Başbakan Davutoğlu şöyle konuştu: “Hiç kimse İsrail’in Kudüs’te el Aksa Camii’ndeki saldırısı hakkında konuşamaz. Bu provokasyonlar Müslüman dünyasında öfke yaratıyor ve radikal eğilimlerin ortaya çıkma nedenlerinden birisi hâline geliyor. Bütün aşırılık yanlısı güçleri yok ederek Orta Doğu’da barış ve düzen tesis etmek istiyorsak Filistin sorununu çözmek zorundayız.”
“Esad’ın Gaddarlığı”
Güney komşusundaki ihtilafı büyük bir millî güvenlik tehdidi olarak nitelendiren Başbakan Davutoğlu, Türkiye’nin bu akışı engellemek için elinden geleni yapacağını söyledi. Ülke binlerce yabancı savaşçının Suriye’ye geçişini durduramadığı için eleştirilerle karşı karşıya kaldı.

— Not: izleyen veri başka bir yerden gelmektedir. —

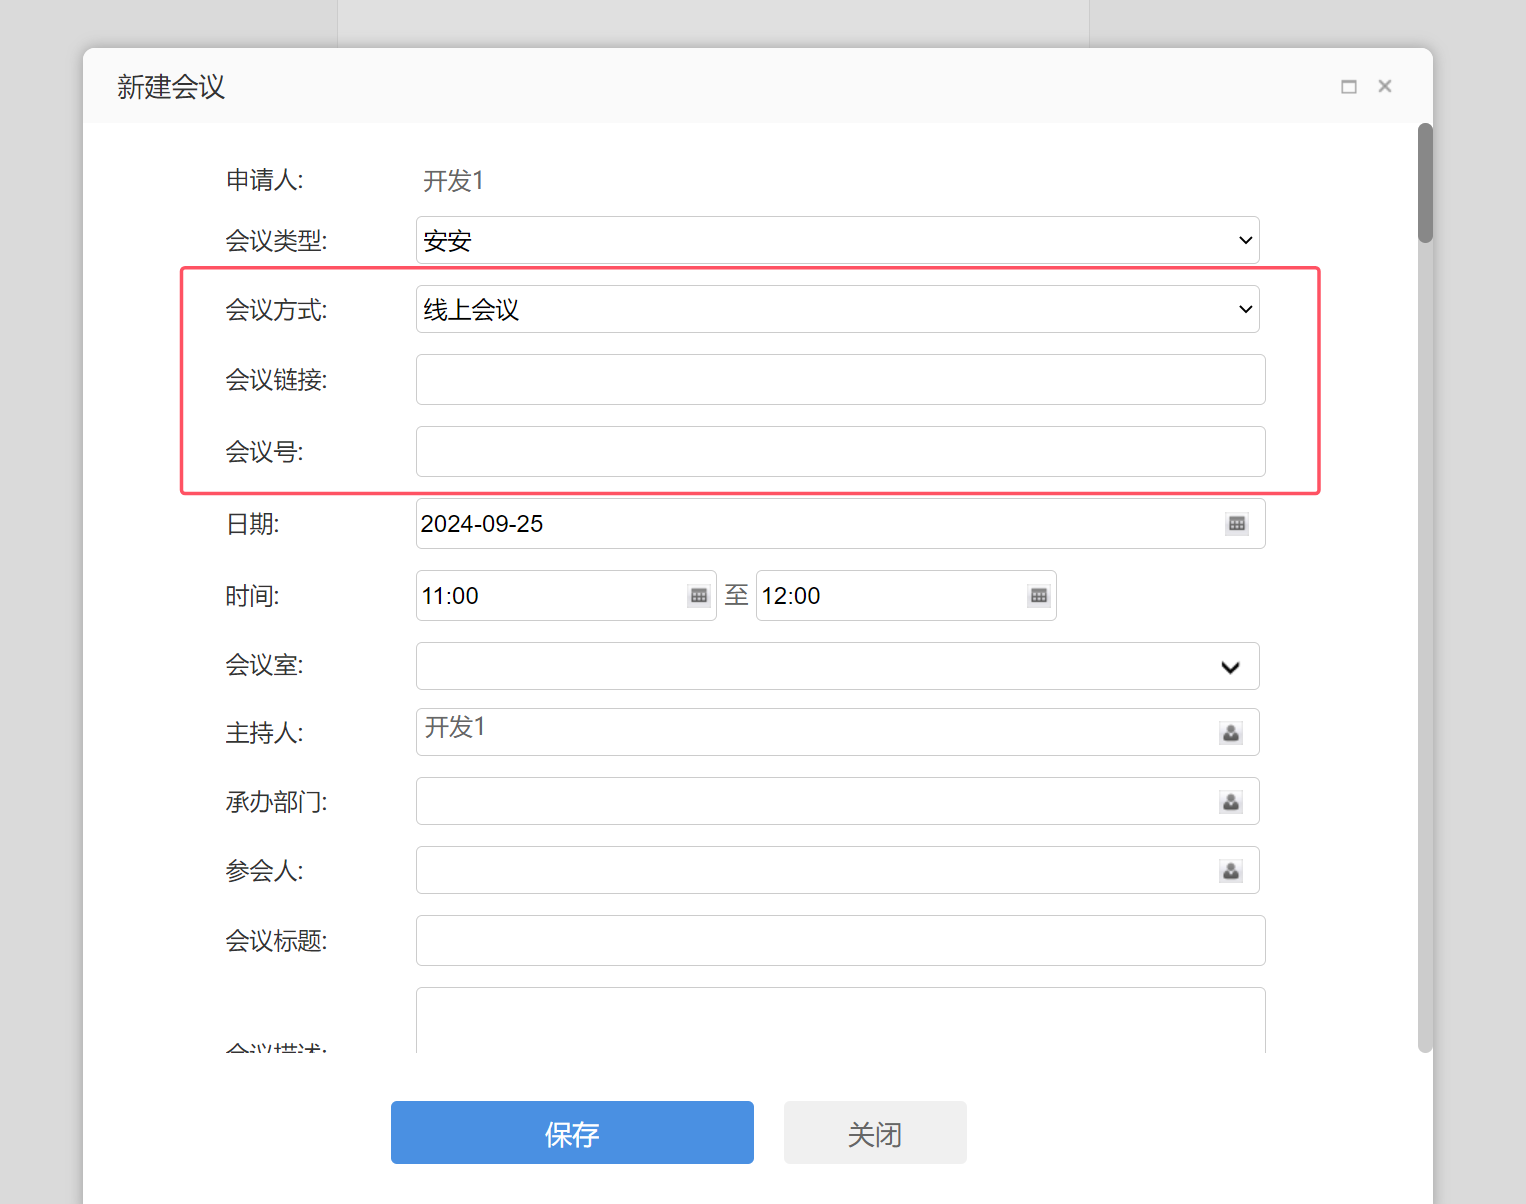Click the end time picker icon

[x=1039, y=596]
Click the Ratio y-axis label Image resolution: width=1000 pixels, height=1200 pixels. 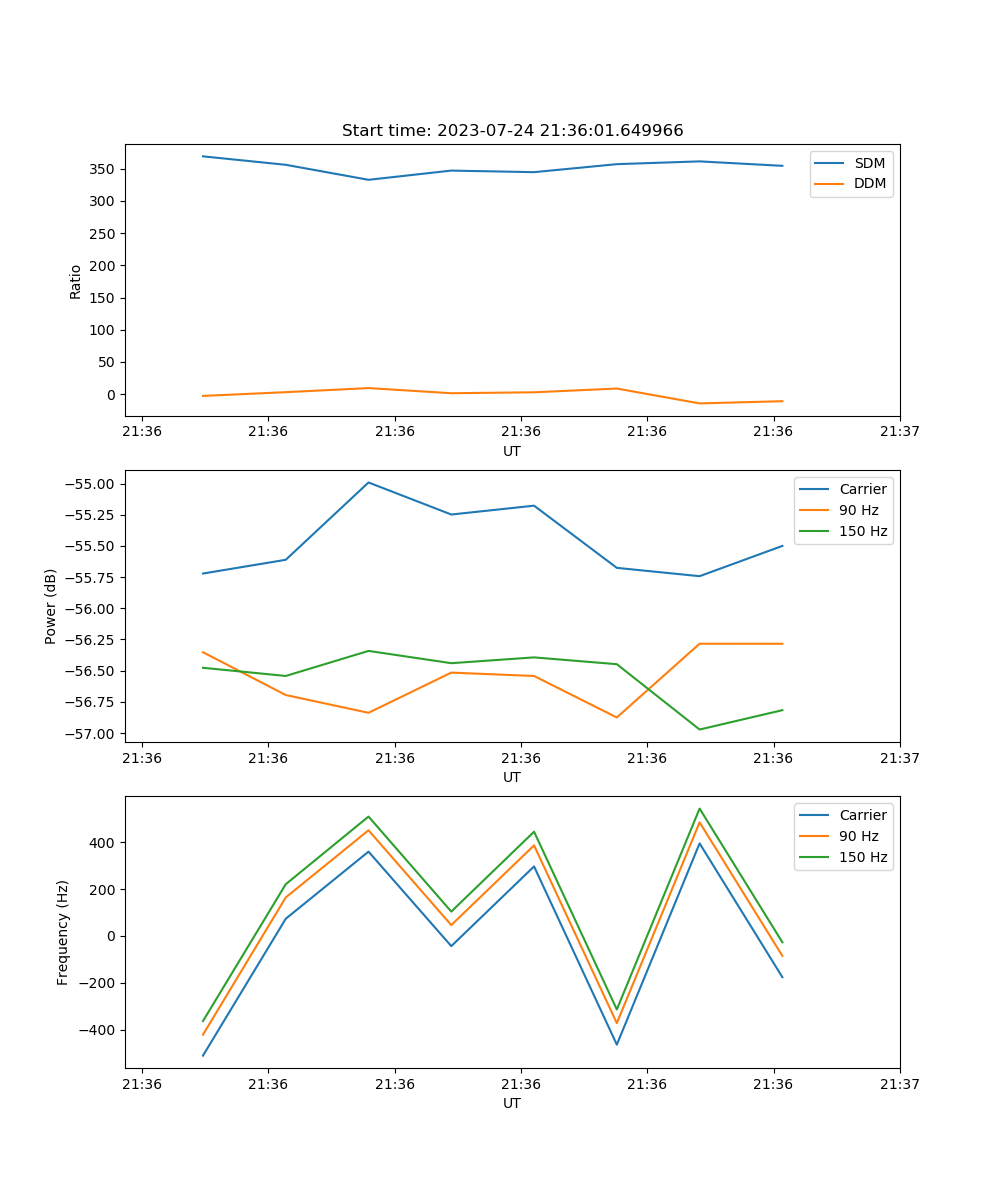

Ancak Başbakan Davutoğlu, Türkiye, İslam Devletine karşı ABD öncülüğündeki koalisyonda daha ön safta bir rolü değerlendirmeden önce, Suriye için, kuzey şehri Halep’i Esad güçlerinden korumak amacıyla uluslararası kontrolde bir uçuşa yasak bölge dâhil tutarlı bir stratejiye ihtiyaç olduğunu söyledi.
Başbakan Davutoğlu, “Sorunun kaynağı Esad rejiminin gaddarlığı. Bu kaynağı, nedeni, halletmeden yalnızca İslam Devleti veya krizin diğer yan ürünleriyle uğraşmak, sorunu bütünüyle çözmeyecektir.” dedi.
Başbakan Davutoğlu, Halep’in savunulmaması durumunda milyonlarca kişiden oluşan yeni bir muhtemel mülteci akını konusunda uyararak şöyle söyledi: “Uçuşa yasak bölge istiyoruz. Böylece Halep en azından hava bombardımanına karşı korunacaktır ve Türkiye’ye gelen yeni mülteciler olmayacaktır.”
Başbakan Davutoğlu, Türkiye’nin sınırı mültecilere kapatmadan yabancı savaşçıların geçişini durdurmak amacıyla Suriye sınırı boyunca hâlihazırda mevcut olan bir dizi askerî bölgeyi genişletebileceğini söyledi.
Başbakan Davutoğlu, “Sınırda mülteci kampları var, çok daha katı kontrollerin olduğu belirli yerler var. Bu askerî bölgeler genişletilebilir.” dedi ve Türkiye’nin ilticadan caydırmamak amacıyla şu ana kadar bunu yapmakta isteksiz olduğunu sözlerine ekledi.
Başbakan Davutoğlu, Türk yetkililerin yalnızca geçen yıl boyunca, güvenlik kaygıları nedeniyle 8 bin kadar yabancının ülkeye girişini yasakladığını ve Avrupalı istihbarat teşkilatlarıyla koordinasyonu daha da artırdığını söyledi.
Gülen’in İadesi
İç siyasi cephede ise Başbakan Davutoğlu, Cumhurbaşkanı Erdoğan ve hükûmeti tarafından iktidarı ele geçirmeye dönük bir komplonun başında olmakla suçlanan Müslüman din adamı Fethullah Gülen’in iadesi için ABD’li yetkililere bir talepte bulunulmasını beklediğini söyledi.
Aralıkta Türkiye’de bir mahkeme, 1999’dan bu yana Pennsylvania’da gönüllü sürgünde yaşayan Gülen hakkında yakalama emri çıkardı. Bunu bir iade talebinin izleyip izlemeyeceği sorulan Başbakan Davutoğlu şöyle söyledi: “Evet, tabii ki. Gerekirse evet. Bu bizim tercihimiz değil; bu hükûmetin değil mahkemenin kararı. Hükûmet gereken neyse yapacaktır.”